Un vendeur installé, avec de nombreuses ventes, des centaines de publications, et l’usage de posts gratuits ou contre crédits pour monter en visibilité. Autrement dit, l’accusation ne vise pas seulement une intrusion. Elle vise une activité, une régularité, une méthode, ce qui correspond à l’idée d’une « mécanique industrielle » plutôt qu’à un coup isolé. Comme je vous le montre dans cette vidéo, ce business s’installer sur de nombreux réseaux sociaux Telegram et Discord. D’ailleurs, Telegram a indiqué à ZATAZ il y a peu avoir mis en place une IA pour contrer ces diffusions et ces « boutiques » pirates.
Menaces juin 2024.
Un autre détail change la lecture : l’arrestation en France en février 2025, avec une demande d’extradition américaine. Cette temporalité rappelle que les affaires cyber se construisent souvent à cheval sur plusieurs pays, et que la phase judiciaire est aussi une affaire de coopération, de procédures, de saisies et de synchronisation. Trois jours avant l’annonce du DOJ, le 23 juin 2025, le parquet de Paris annoncait l’interpellation de quatre personnes, suspectées de gérer BreachForums et liées à un collectif présenté comme « ShinyHunters ». Le parquet mettait en avant l’ouverture d’une enquête en août 2024 sur une piste d’administrateurs français, la coopération policière et judiciaire internationale, notamment avec les États-Unis, et l’objectif affiché d’une fermeture durable après saisies informatiques.
L’enjeu, ici, n’est pas de conclure trop vite à la disparition d’un marché. Les places ferment, migrent, réapparaissent, changent d’interface et de nom.
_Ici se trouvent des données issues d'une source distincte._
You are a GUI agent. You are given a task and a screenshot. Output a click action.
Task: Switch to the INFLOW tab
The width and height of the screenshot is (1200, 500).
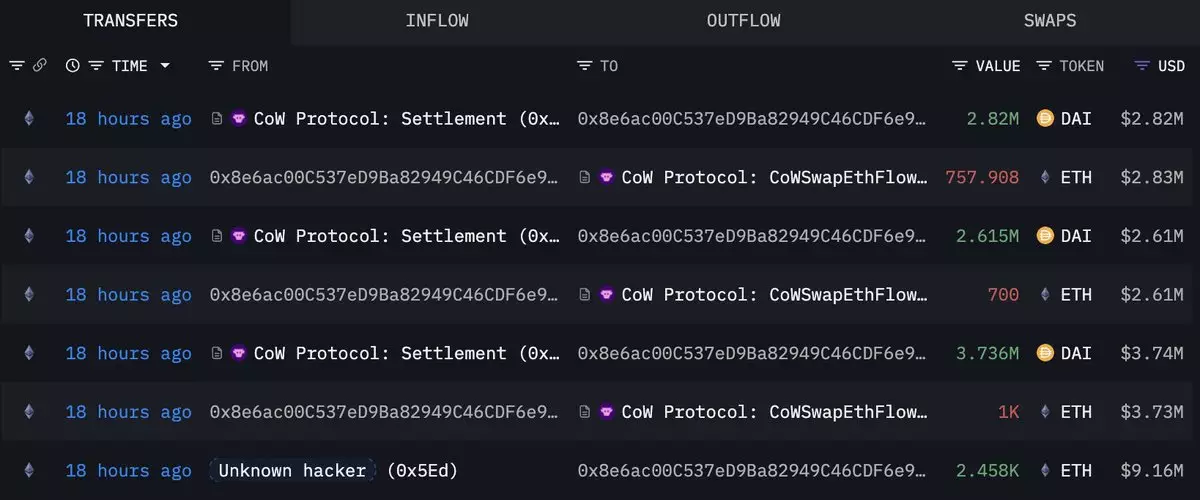[x=437, y=21]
En revanche, l’attaque coordonnée sur l’identité présumée d’un courtier et sur l’infrastructure de transaction peut casser, au moins temporairement, la capacité à faire du volume : viser à la fois le broker, qui fournit l’offre, et le forum, qui fournit la liquidité.
Cette approche met aussi en lumière une banalité souvent plus décisive que la « super faille » : l’OPSEC. Une activité qui produit des centaines de publications, des négociations répétées, des paiements, des comptes, des habitudes d’écriture, et des interactions sociales laisse des traces. La mythologie criminelle vend l’image d’une invisibilité totale. La réalité opérationnelle, surtout quand on industrialise, est faite de routines, de raccourcis et de petites incohérences. Ce sont ces détails, accumulés, qui rendent un dossier exploitable.